Exercise input section start

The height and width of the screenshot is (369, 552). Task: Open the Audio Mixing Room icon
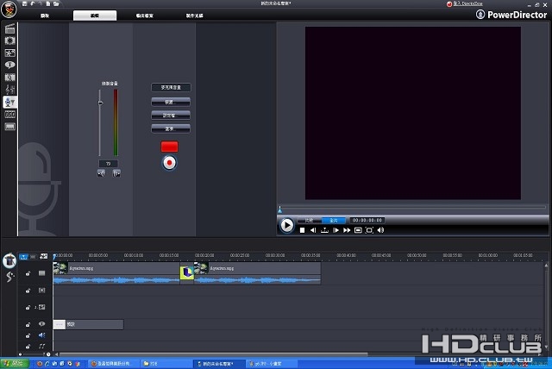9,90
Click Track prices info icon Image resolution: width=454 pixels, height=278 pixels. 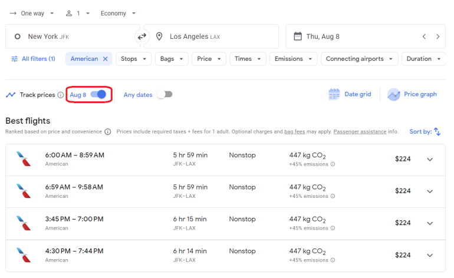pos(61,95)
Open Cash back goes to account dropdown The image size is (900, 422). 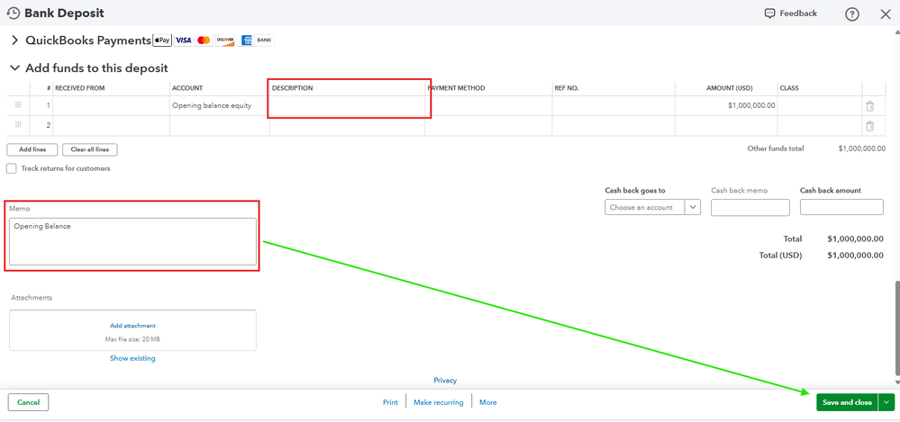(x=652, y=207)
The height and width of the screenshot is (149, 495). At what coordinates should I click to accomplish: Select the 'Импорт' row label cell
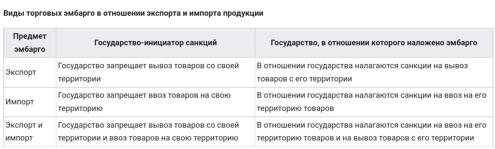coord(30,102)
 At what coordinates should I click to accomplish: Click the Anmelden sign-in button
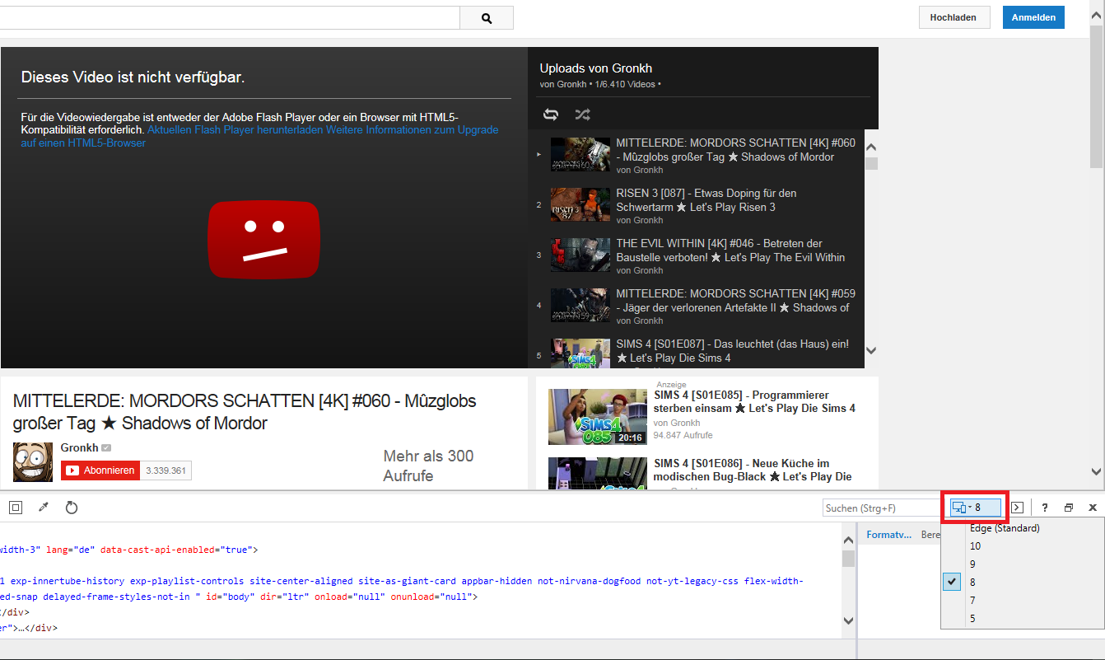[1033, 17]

Exercise input section end
Exercise input section start

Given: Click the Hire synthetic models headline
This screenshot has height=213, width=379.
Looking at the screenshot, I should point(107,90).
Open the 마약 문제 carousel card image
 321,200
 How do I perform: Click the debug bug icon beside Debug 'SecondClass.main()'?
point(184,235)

Exercise input section end
Exercise input section start

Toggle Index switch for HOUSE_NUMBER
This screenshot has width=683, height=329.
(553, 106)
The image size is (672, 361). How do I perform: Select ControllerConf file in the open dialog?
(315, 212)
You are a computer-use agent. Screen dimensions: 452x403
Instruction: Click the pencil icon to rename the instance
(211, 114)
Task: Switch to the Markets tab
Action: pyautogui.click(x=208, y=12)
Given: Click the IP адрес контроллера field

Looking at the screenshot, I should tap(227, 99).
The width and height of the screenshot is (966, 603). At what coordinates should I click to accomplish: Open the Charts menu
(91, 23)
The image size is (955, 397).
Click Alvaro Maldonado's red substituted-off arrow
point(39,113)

Exercise input section end

▸ Exercise instructions
Please, from the entries above, set down exactly the lines from the one containing "Toggle Index switch for HOUSE_NUMBER" through the one containing "You are a computer-use", and only those.

▸ Your response
Toggle Index switch for HOUSE_NUMBER
This screenshot has width=683, height=329.
(553, 106)
The image size is (672, 361). How do I perform: Select ControllerConf file in the open dialog?
(315, 212)
You are a computer-use agent. Screen dimensions: 452x403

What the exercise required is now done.